GIVEN TEXT:
══════════════════════════════

For the most part, they’re chasing a ghost enemy. The state’s unemployment rate in December was 3.5 percent, far below the 5 percent that economists generally regard as “full employment,” or the lowest possible level that won’t cause inflation. By definition, almost anyone who is employable has a job.
Nonetheless, there’s Rep. Scott Fitzpatrick’s House Bill 1409, which would reduce the number of weeks laid-off workers are eligible for unemployment benefits from 20 to 13. Most states provide 26 weeks. At 13, Missouri would match North Carolina and rank just slightly better than Florida’s lowest-in-the-nation 12.
Missouri passed such a bill in 2015, only to have it thrown out by the state Supreme Court because of a procedural error. The House passed the same bill last year, but the Senate didn’t take it up.
This bill won’t save the state much money; unemployment benefits are paid not with tax dollars but by insurance bought by employers. The bill won’t immediately save employers any money, either. They’ll still be buying unemployment insurance for each employee.
So why do it? The state had to borrow money from the federal government during the last few recessions when the compensation fund was exhausted. To pay it back, employers (whose corporate income taxes have fallen dramatically) had to pay extra interest costs.

══════════════════════════════

THE DATA:

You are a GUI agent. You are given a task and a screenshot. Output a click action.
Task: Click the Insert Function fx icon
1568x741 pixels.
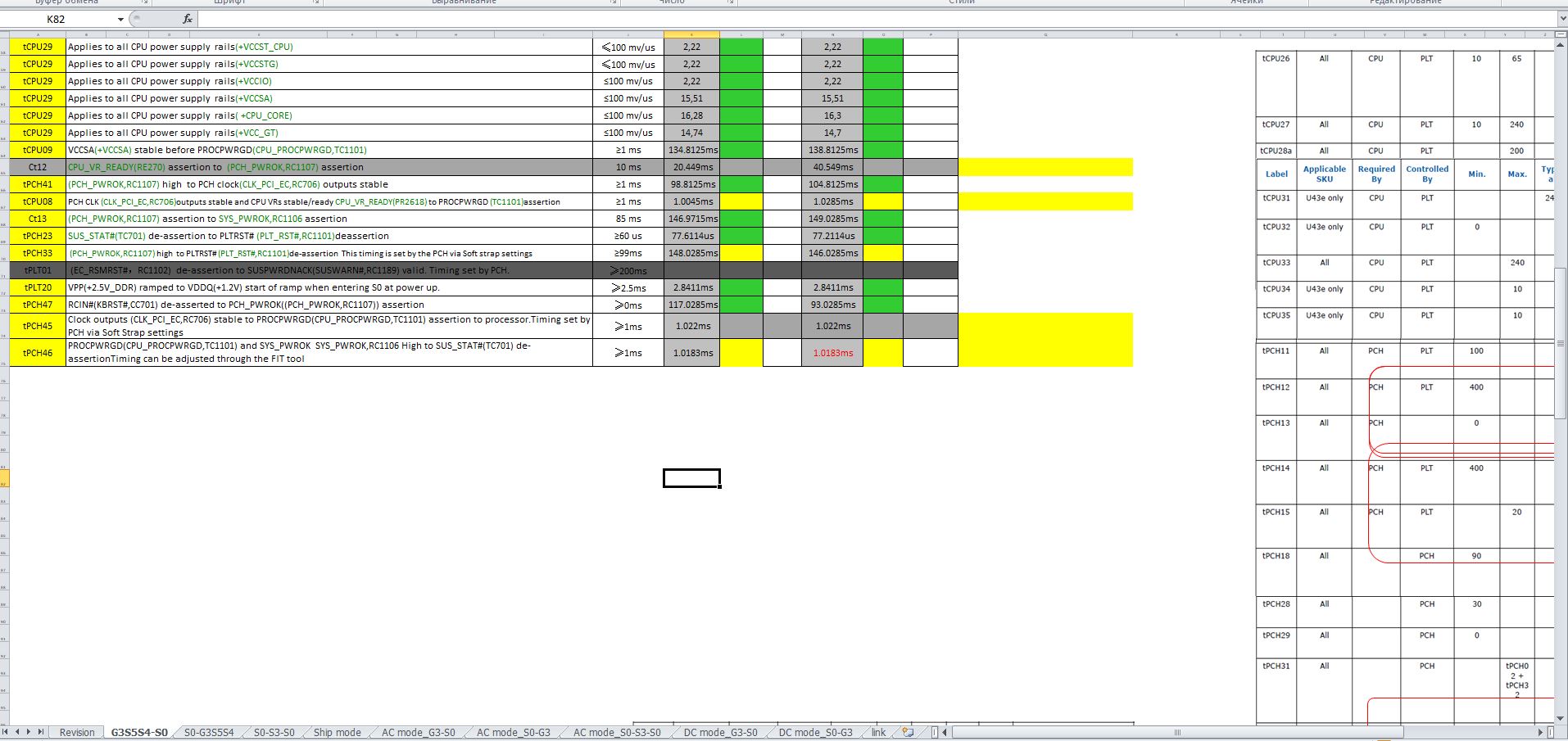(x=187, y=19)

══════════════════════════════

TASK REQUIREMENTS: In the text about Missouri's unemployment benefits bill, how many weeks of unemployment benefits do most states provide?

THE ANSWER: Most states provide 26 weeks.